Most of the magnetic studies lunar samples from the Apollo missions have been from ancient rocks, dating to about 3 billion to 4 billion years old.
These are rocks that originally spewed out as lava onto a very young lunar surface, and as they cooled, their microscopic grains aligned in the direction of the moon’s magnetic field. Much of the moon’s surface is covered in such rocks, which have remained unchanged since, preserving a record of the ancient magnetic field.
However, lunar rocks whose magnetic histories began less than 3 billion years ago have been much harder to find because most lunar volcanism had ceased by this time.
“The past 3 billion years of lunar history has been a mystery because there’s almost no rock record of it,” Weiss says.

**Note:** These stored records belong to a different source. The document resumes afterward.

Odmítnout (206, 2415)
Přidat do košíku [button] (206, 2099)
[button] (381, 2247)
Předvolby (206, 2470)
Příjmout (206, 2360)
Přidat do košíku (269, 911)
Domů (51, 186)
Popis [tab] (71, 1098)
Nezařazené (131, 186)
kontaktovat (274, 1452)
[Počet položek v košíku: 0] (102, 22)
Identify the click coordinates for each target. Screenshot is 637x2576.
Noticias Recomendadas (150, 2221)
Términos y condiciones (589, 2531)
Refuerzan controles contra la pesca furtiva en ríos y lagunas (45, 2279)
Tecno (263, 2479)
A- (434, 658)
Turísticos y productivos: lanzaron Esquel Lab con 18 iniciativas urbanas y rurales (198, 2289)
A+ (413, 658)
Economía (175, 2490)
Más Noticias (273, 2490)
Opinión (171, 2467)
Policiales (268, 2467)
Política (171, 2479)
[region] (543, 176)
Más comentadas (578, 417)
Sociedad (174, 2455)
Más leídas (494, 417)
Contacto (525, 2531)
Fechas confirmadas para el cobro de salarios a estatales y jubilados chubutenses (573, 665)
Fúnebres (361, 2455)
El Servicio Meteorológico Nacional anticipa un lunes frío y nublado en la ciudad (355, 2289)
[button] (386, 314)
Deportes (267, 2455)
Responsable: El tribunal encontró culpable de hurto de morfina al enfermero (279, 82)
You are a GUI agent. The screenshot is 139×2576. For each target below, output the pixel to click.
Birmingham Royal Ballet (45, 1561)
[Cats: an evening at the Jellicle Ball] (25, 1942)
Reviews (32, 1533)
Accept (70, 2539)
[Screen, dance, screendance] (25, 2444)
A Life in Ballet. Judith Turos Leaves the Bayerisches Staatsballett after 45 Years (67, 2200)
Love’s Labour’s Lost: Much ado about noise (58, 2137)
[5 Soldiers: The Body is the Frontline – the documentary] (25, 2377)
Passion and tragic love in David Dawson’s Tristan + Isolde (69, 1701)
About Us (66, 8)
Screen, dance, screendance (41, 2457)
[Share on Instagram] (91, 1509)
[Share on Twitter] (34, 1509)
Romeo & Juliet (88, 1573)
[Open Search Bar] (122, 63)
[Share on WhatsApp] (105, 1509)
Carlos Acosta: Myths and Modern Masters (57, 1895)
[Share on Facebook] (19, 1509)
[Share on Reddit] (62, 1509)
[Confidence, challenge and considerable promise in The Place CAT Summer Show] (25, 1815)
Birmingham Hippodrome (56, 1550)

Nevertheless, he and his colleagues identified two samples of lunar rock, collected by astronauts during the Apollo missions, that appear to have suffered a massive impact about 1 billion years ago and as a result were melted and welded back together in such a way that their ancient magnetic record was all but erased.
The team took the samples back to the lab and first analyzed the orientation of each rock’s electrons, which Weiss describes as “little compasses” that either align in the direction of an existing magnetic field or appear in random orientations in the absence of one.
For both samples, the team observed the latter: random configurations of electrons, suggesting that the rocks formed in an extremely weak to essentially zero magnetic field, of no more than 0.1 microteslas.
The team then determined the age of both samples using a radiometric dating technique that Weiss and Shuster were able to adapt for this study.
The team put the samples through a battery of tests to see whether they were indeed good magnetic recorders. In other words, once they were reheated by some massive impact, could they have still been sensitive enough to record even a weak magnetic field on the moon, if it existed?
To answer this, the researchers placed both samples in an oven and blasted them with high temperatures to effectively erase their magnetic record, then exposed the rocks to an artificially generated magnetic field in the laboratory as they cooled.
The results confirmed that the two samples were indeed reliable magnetic recorders and that the field strength they initially measured, of 0.1 microteslas, accurately represented the maximum possible value of the moon’s extremely weak magnetic field 1 billion years ago. Weiss says a field of 0.1 microteslas is so low that it’s likely the lunar dynamo ended by this time.
The new findings line up with the predicted lifetime of core crystallization, a proposed mechanism for the lunar dynamo that could have generated a weak and long-lived magnetic field in the later part of the moon’s history.
Weiss says that prior to core crystallization, a mechanism known as precession may have powered a much stronger though shorter-lived dynamo. Precession is a phenomenon by which the solid outer shell of a body such as the moon, in close proximity to a much larger body such as the Earth, wobbles in response to the Earth’s gravity.
This wobbling stirs up the fluid in the core, the way swishing a cup of coffee stirs up the liquid inside.
Around 4 billion years ago, the infant moon was likely much closer to the Earth than it is today, and much more susceptible to the planet’s gravitational effects.
As the moon moved slowly away from the Earth, the effect of precession decreased, weakening the dynamo and the magnetic field in turn.
Weiss says it’s likely that around 2.5 billion years ago, core crystallization became the dominant mechanism by which the lunar dynamo continued, producing a weaker magnetic field that continued to dissipate as the moon’s core eventually fully crystallized.
The group is looking next to measure the direction of the moon’s ancient magnetic field in hopes of gleaning more information about the moon’s evolution.
This research was supported, in part, by NASA.